屋敷へと続く角を曲がった瞬間、僕は思わず古びた土蔵の影に身を隠した。
数人の村人たちが、一列になって歩いてくる。
彼らは松明も持たず、声も発さない。
ただ、その手に「青白く光る板」を握りしめている。
村人たちは一言も発さず、機械的な動作で板を民家の板壁や、足元の地面にかざしていた。
板が通り過ぎるたび、その表面の景色が、一瞬だけデジタルノイズのように歪む。
まるで、不出来な絵画の塗り残しを、上から修正しているかのような光景。
(……なんだ、あれは)
そもそも、この竹神村は本当に実在する場所なのだろうか。
紗夜を閉じ込め、逃がさないために、村長たちが作り上げた精巧な「偽物の箱庭」なのではないか。

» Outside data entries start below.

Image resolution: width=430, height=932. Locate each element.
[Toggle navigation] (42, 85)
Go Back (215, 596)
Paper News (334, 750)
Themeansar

そう疑った瞬間、周囲の蝉の声が、録音された音源を再生しているような安っぽい電子音に聞こえ始めた。
*
翌、8月4日。
三つ目の難題『火鼠の皮衣』を探しに、僕は村の外れにある「忌み小屋」を訪れた。
小屋の中央。埃を被った祭壇の上に、それはあった。
竹取物語に謳われる「燃えぬ皮衣」ではない。
そこに横たわっていたのは、泥で固められた「僕自身」の形をした人形だった。
そしてその泥人形が、皮膚のように全身に纏っているのは、半透明で粘着質な――特殊な繊維で編まれた防護服のような、無機質な膜。
「……っ」
近づくだけで、脳が激しく拒絶反応を示す。
石鉢や玉の枝の時とは比較にならない、暴力的なまでの熱が全身を突き抜けた。
「やめて……」
泥人形の口元が、微かに動いた気がした。
掠れた、僕自身の声で。
「うるさい……これは、呪いだ。僕を惑わす、ただのまやかしだ!」
僕は叫び、自分と瓜二つの泥人形に掴みかかった。
その表面に張り付いた「皮」を、爪を立てて剥ぎ取ろうとする。
ベリッ、と生々しい音が小屋の中に響く。
その瞬間、自分の背中の皮を、生きたまま剥がされるような激痛が走った。
「あああああああッ!!」
あまりの痛みに視界が真っ赤に染まる。
熱い。痛い。痛い。痛い。
脳が、現実ではない「痛覚」を強制的に叩き込んでくる。
今、僕の体で何が起きている?
誰かが僕の頭の中に直接、ナイフを突き立てているのではないか――。
「それでも……壊してやる……ッ!」
紗夜の声がリフレインする。
『全部壊したら、一番大切なものが、なくなっちゃう気がするの』
……黙れ。
君は洗脳されているだけだ。僕が君を助け出すんだ。
僕は泥まみれになりながら、その透明な皮を、最後の一片まで引き裂いた。
その瞬間。
小屋の壁が、激しいノイズと共に一瞬だけ完全に消え、その向こう側に「無機質な銀色の壁」が剥き出しになった。
ポケットのスマホが、これまでで一番大きく震える。
三つ目の、打ち消し線。
「はは、ははは……」
僕は泥まみれのまま、一人で笑った。